Sprycel isn't the only drug to have serious safety issues emerge after approval, despite exhaustive clinical trials. A study published in 2017 in JAMA found that among 222 novel therapeutics approved between 2001 and 2010, 32 percent had a post-market safety event. Azeloglu hopes that studies such as these will raise awareness, particularly in the oncology field, that drugs deemed safe for the kidney may have under-the-radar adverse effects. In general, Azeloglu pointed out, follow-up safety studies tend to "look under the light," meaning that if an event isn't initially identified as a concern and isn't monitored, it will usually not be included in post-market safety monitoring.

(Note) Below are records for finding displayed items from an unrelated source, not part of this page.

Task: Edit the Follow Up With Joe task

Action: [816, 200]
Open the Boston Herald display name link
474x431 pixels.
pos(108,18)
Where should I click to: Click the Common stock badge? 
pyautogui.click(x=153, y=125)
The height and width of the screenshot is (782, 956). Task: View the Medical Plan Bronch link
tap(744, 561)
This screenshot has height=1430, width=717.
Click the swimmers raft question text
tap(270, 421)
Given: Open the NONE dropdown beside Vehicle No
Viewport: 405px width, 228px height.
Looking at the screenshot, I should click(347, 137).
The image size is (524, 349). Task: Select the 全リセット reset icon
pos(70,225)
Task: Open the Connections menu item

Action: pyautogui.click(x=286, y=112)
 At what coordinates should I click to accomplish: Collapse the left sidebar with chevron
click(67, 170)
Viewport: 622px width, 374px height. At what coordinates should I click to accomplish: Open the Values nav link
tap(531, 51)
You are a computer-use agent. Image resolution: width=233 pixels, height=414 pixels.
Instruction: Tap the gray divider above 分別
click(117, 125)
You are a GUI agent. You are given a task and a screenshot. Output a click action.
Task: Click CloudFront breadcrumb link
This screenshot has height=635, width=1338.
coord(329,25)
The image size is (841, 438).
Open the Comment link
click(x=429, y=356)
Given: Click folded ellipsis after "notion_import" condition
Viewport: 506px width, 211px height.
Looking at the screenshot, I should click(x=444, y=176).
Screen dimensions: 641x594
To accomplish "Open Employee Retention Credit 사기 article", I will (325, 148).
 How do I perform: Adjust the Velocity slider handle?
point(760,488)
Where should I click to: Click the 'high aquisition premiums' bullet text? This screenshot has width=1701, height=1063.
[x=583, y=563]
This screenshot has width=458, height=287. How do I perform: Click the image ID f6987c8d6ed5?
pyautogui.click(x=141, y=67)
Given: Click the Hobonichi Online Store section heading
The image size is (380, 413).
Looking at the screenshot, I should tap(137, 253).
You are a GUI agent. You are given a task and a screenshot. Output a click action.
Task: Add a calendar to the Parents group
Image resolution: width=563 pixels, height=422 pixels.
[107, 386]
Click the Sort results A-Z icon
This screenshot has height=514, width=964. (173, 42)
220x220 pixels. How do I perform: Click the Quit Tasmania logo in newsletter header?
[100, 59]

While about 50 percent of patients in the Sprycel group had some level of kidney injury, the other half had none. The factors contributing to that variation are unknown and could include environmental influences such as lifestyle or known nephrotoxic prescription drugs such as certain antibiotics. There could also be a genetic susceptibility involved — a thread Azeloglu is picking up in a new study for which he is seeking funding. In that study, he is screening Sprycel and dozens of other kinase inhibitors against a library of induced pluripotent stem cells from a diverse patient population to find variations between patients, including genetic variations, that contribute either to vulnerability or resilience to Sprycel-induced kidney injury.
"If we can identify what particularly makes this group susceptible, this may hold the key to many other adverse events, not just of this drug in this context, but potentially other similar adverse events caused by these targeted therapeutics," Azeloglu said.